Allí aparecimos una amiga (mía) y yo. De la Escuela (yo estudié en una Escuela, no en una Facultad), apenas había 3 o 4 personas. El resto, todos amigos actuales del homenajeado.
Estábamos, la verdad, un poco fuera de lugar. Él se alegró mucho de verme (tanto como yo a él) pero su mujer, a la que yo no conocía puesto que se habían emparejado durante estos últimos 14 años, nos miraba con cara de pocos amigos. El resto de invitados, exceptuando mis propios compañeros de carrera, lanzaban alguna que otra mirada de reojo preguntándose quién coño eran aquellas dos a las que nadie conocía.
Estuvo muy bien. Aquel ambiente cerrado, aquellas miradas de sospecha y el interés mostrado únicamente por el hermano del cumpleañero y su amigo (un par de crápulas treintañeros buscando algo más interesante que una conversación) hizo patente lo cerrados que podemos llegar a ser, la amenaza que supone lo que desconocemos, siempre sospechoso (incluso en una situación como aquella).

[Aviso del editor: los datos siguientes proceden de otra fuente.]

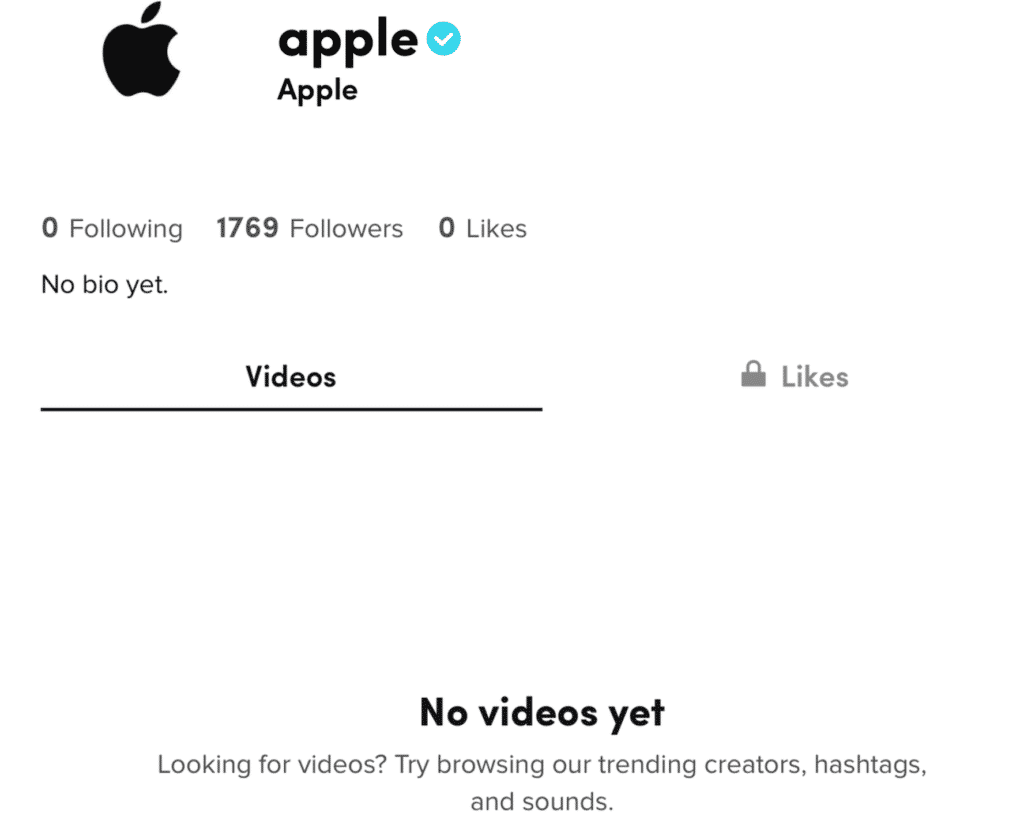Click the Apple profile picture
Viewport: 1024px width, 828px height.
coord(142,52)
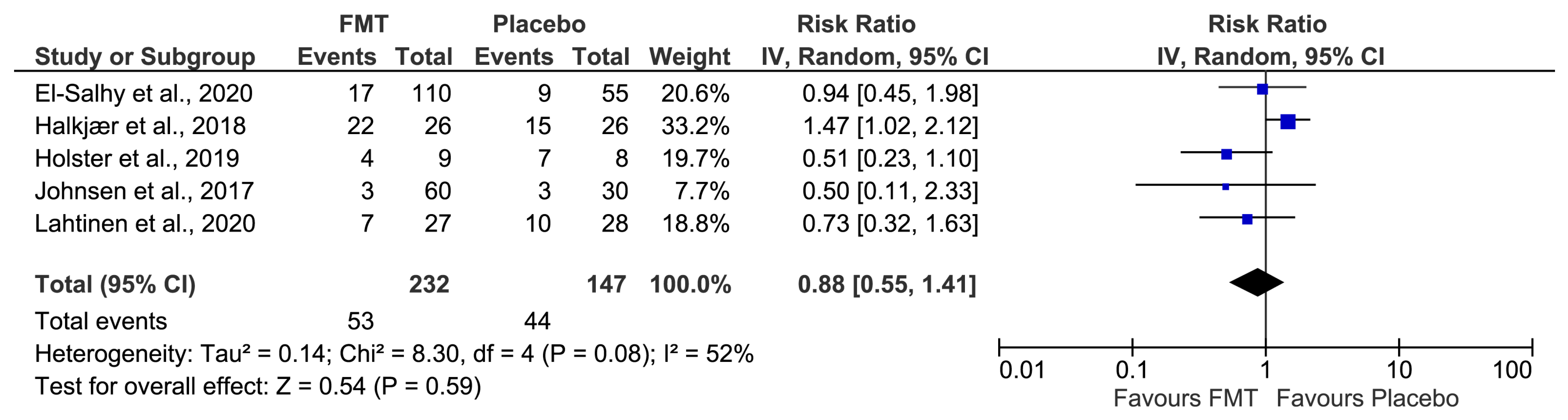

Nos fuimos con los dos crápulas y resultó ser una noche de lo más divertida. Hacía mucho tiempo que no bailaba, mucho tiempo que no hablaba de mi vida con un perfecto desconocido al que sabes que es muy probable que no vuelvas a ver. Realmente fue un regreso a los tiempos de la Escuela, 20 años atrás.
La resaca del domingo mereció la pena.